Sans faire abstraction du talent d’avocat d’un de ses successeurs, actuellement installé à la Chancellerie dans l’hôtel de Bourvallais, Éric Dupont Moretti ne restera dans l’histoire que celui qui a souvent obtenu des acquittements, malgré les charges pesant sur certains de ses clients, au nom du principe qu’« il vaut mieux hasarder de sauver un coupable que de condamner un innocent » selon le personnage de Voltaire, Zadig. Alors que Robert Badinter s’est confondu avec le combat de sa vie, celui de l’abolition de la peine capitale, qu’il a obtenu pour la France en 1981, dès l’élection de François Mitterrand à la présidence de la République, qui l’avait inscrit au premier rang de ses priorités sur son impulsion.
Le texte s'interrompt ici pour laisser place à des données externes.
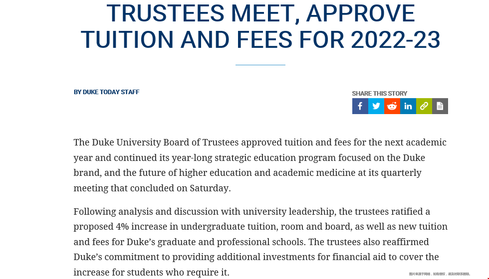Click '4%' in the second paragraph

(122, 226)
Ce que l’on sait moins, c’est que Robert Badinter a continué le combat toute sa vie pour que cette peine barbare soit évacuée dans le monde entier, sans y parvenir totalement, notamment en Chine où des exécutions massives sont encore pratiquées ou dans certains états américains conservateurs.
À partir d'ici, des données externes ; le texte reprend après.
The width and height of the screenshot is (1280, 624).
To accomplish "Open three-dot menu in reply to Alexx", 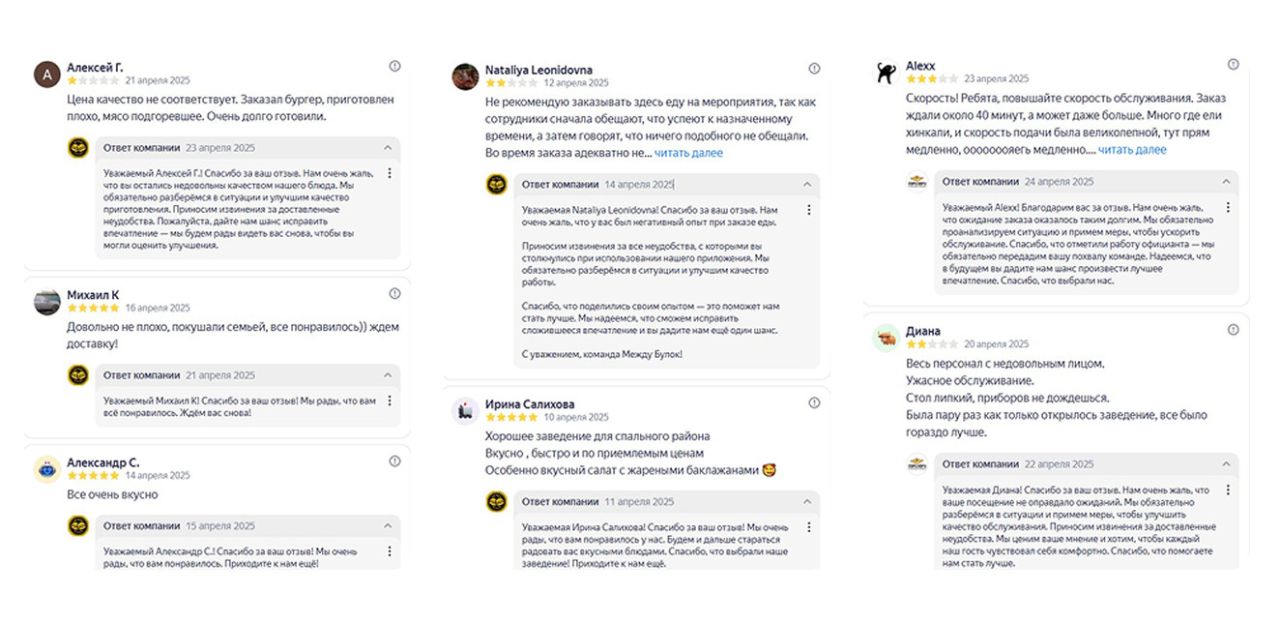I will click(1228, 207).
L’hommage national qui sera rendu mercredi à ce grand défenseur des causes humanistes sera donc probablement sincère, à l’exception d’une petite frange incarnée par Marion Maréchal, qui a réussi à glisser son désaccord de fond avec l’ancien Garde des Sceaux sur son action politique en général, ce qui n’étonnera personne. La seule surprise étant que son courant de pensée, celui d’Éric Zemmour, déroge à la règle implicite de ne jamais dénigrer un mort, fût-il son pire ennemi. Malgré cette opposition marginale, la plupart des Français saluent la disparition de celui qui a forcé le respect par l’ardeur et la sincérité de ses combats (il a notamment permis la dépénalisation de l’homosexualité qui avait été remise sous le coup de la loi par l’état français du maréchal Pétain en 1942). Je ne serais donc pas surpris si le Président de la République, qui peine à trouver des sujets consensuels depuis sa réélection en 2022, décidait de proposer son inhumation sous la coupole du Panthéon, dont la devise s’applique bien à mon avis au personnage : « aux grands hommes, la patrie reconnaissante ».